- **Task description**
Even where a record seems odd, copy it exactly as it appears below.

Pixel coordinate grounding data
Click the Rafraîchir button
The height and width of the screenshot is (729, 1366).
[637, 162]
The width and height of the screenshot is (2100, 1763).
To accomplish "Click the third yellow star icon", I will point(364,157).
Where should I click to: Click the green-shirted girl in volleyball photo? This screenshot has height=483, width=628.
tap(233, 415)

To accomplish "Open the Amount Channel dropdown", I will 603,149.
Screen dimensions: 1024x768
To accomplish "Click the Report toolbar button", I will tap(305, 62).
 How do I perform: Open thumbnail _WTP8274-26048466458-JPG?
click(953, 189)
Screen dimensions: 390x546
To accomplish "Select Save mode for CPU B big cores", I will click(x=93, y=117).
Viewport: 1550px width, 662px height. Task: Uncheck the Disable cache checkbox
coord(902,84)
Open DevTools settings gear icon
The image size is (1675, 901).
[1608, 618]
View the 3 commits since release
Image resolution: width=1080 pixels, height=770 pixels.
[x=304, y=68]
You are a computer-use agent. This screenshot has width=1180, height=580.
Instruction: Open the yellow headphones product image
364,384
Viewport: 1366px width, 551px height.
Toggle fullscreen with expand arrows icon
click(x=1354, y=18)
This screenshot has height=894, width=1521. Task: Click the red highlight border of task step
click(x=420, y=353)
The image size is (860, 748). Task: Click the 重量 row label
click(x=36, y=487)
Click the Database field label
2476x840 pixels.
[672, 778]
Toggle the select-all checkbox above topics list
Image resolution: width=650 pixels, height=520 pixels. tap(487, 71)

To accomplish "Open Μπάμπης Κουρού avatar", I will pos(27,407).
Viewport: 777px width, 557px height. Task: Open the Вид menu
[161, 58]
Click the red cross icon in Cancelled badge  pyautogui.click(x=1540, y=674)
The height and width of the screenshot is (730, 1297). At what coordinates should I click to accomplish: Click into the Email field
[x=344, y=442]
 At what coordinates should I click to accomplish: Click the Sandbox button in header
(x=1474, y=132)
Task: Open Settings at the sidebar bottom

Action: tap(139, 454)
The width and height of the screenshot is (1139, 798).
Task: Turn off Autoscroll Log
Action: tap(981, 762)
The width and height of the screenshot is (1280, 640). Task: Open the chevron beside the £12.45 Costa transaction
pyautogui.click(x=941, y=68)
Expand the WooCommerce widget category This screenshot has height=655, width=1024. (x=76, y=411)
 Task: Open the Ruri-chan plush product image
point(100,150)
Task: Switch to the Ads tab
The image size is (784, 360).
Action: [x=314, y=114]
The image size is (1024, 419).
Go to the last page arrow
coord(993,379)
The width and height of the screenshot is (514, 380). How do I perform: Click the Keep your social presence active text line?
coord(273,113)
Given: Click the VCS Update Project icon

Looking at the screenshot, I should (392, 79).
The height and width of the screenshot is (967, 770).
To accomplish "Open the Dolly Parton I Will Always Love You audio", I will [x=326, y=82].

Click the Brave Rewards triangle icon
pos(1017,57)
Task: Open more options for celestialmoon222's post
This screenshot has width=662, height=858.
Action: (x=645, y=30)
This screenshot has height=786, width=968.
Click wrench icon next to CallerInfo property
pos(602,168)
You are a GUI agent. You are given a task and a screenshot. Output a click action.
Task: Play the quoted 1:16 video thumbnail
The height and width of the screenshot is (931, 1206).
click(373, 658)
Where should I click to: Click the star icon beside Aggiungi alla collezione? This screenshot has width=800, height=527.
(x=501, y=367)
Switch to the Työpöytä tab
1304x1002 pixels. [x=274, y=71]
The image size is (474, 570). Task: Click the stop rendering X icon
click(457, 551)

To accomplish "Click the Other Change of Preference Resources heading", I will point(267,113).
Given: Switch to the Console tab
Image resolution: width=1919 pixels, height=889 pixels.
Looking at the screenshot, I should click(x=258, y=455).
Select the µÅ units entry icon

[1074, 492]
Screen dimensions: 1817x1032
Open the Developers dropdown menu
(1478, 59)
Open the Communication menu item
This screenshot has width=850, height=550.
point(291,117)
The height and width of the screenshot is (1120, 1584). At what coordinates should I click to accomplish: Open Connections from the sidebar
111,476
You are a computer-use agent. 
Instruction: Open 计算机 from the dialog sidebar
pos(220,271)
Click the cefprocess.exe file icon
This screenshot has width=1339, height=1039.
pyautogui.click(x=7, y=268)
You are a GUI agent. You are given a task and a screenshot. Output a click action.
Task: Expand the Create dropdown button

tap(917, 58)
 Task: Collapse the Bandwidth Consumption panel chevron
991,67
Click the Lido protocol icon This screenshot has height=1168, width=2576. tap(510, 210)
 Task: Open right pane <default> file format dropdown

- **Written response**
Click the Rafraîchir button
The height and width of the screenshot is (729, 1366).
[637, 162]
The width and height of the screenshot is (2100, 1763).
To accomplish "Click the third yellow star icon", I will point(364,157).
Where should I click to: Click the green-shirted girl in volleyball photo? This screenshot has height=483, width=628.
tap(233, 415)

To accomplish "Open the Amount Channel dropdown", I will 603,149.
Screen dimensions: 1024x768
To accomplish "Click the Report toolbar button", I will tap(305, 62).
 How do I perform: Open thumbnail _WTP8274-26048466458-JPG?
click(953, 189)
Screen dimensions: 390x546
To accomplish "Select Save mode for CPU B big cores", I will click(x=93, y=117).
Viewport: 1550px width, 662px height. Task: Uncheck the Disable cache checkbox
coord(902,84)
Open DevTools settings gear icon
The image size is (1675, 901).
[1608, 618]
View the 3 commits since release
Image resolution: width=1080 pixels, height=770 pixels.
[x=304, y=68]
You are a computer-use agent. This screenshot has width=1180, height=580.
Instruction: Open the yellow headphones product image
364,384
Viewport: 1366px width, 551px height.
Toggle fullscreen with expand arrows icon
click(x=1354, y=18)
This screenshot has height=894, width=1521. Task: Click the red highlight border of task step
click(x=420, y=353)
The image size is (860, 748). Task: Click the 重量 row label
click(x=36, y=487)
Click the Database field label
2476x840 pixels.
[672, 778]
Toggle the select-all checkbox above topics list
Image resolution: width=650 pixels, height=520 pixels. tap(487, 71)

To accomplish "Open Μπάμπης Κουρού avatar", I will pos(27,407).
Viewport: 777px width, 557px height. Task: Open the Вид menu
[161, 58]
Click the red cross icon in Cancelled badge  pyautogui.click(x=1540, y=674)
The height and width of the screenshot is (730, 1297). At what coordinates should I click to accomplish: Click into the Email field
[x=344, y=442]
 At what coordinates should I click to accomplish: Click the Sandbox button in header
(x=1474, y=132)
Task: Open Settings at the sidebar bottom

Action: tap(139, 454)
The width and height of the screenshot is (1139, 798).
Task: Turn off Autoscroll Log
Action: tap(981, 762)
The width and height of the screenshot is (1280, 640). Task: Open the chevron beside the £12.45 Costa transaction
pyautogui.click(x=941, y=68)
Expand the WooCommerce widget category This screenshot has height=655, width=1024. (x=76, y=411)
 Task: Open the Ruri-chan plush product image
point(100,150)
Task: Switch to the Ads tab
The image size is (784, 360).
Action: [x=314, y=114]
The image size is (1024, 419).
Go to the last page arrow
coord(993,379)
The width and height of the screenshot is (514, 380). How do I perform: Click the Keep your social presence active text line?
coord(273,113)
Given: Click the VCS Update Project icon

Looking at the screenshot, I should (392, 79).
The height and width of the screenshot is (967, 770).
To accomplish "Open the Dolly Parton I Will Always Love You audio", I will [x=326, y=82].

Click the Brave Rewards triangle icon
pos(1017,57)
Task: Open more options for celestialmoon222's post
This screenshot has width=662, height=858.
Action: (x=645, y=30)
This screenshot has height=786, width=968.
Click wrench icon next to CallerInfo property
pos(602,168)
You are a GUI agent. You are given a task and a screenshot. Output a click action.
Task: Play the quoted 1:16 video thumbnail
The height and width of the screenshot is (931, 1206).
click(373, 658)
Where should I click to: Click the star icon beside Aggiungi alla collezione? This screenshot has width=800, height=527.
(x=501, y=367)
Switch to the Työpöytä tab
1304x1002 pixels. [x=274, y=71]
The image size is (474, 570). Task: Click the stop rendering X icon
click(457, 551)

To accomplish "Click the Other Change of Preference Resources heading", I will point(267,113).
Given: Switch to the Console tab
Image resolution: width=1919 pixels, height=889 pixels.
Looking at the screenshot, I should click(x=258, y=455).
Select the µÅ units entry icon

[1074, 492]
Screen dimensions: 1817x1032
Open the Developers dropdown menu
(1478, 59)
Open the Communication menu item
This screenshot has width=850, height=550.
point(291,117)
The height and width of the screenshot is (1120, 1584). At what coordinates should I click to accomplish: Open Connections from the sidebar
111,476
You are a computer-use agent. 
Instruction: Open 计算机 from the dialog sidebar
pos(220,271)
Click the cefprocess.exe file icon
This screenshot has width=1339, height=1039.
pyautogui.click(x=7, y=268)
You are a GUI agent. You are given a task and a screenshot. Output a click action.
Task: Expand the Create dropdown button

tap(917, 58)
 Task: Collapse the Bandwidth Consumption panel chevron
991,67
Click the Lido protocol icon This screenshot has height=1168, width=2576. tap(510, 210)
 Task: Open right pane <default> file format dropdown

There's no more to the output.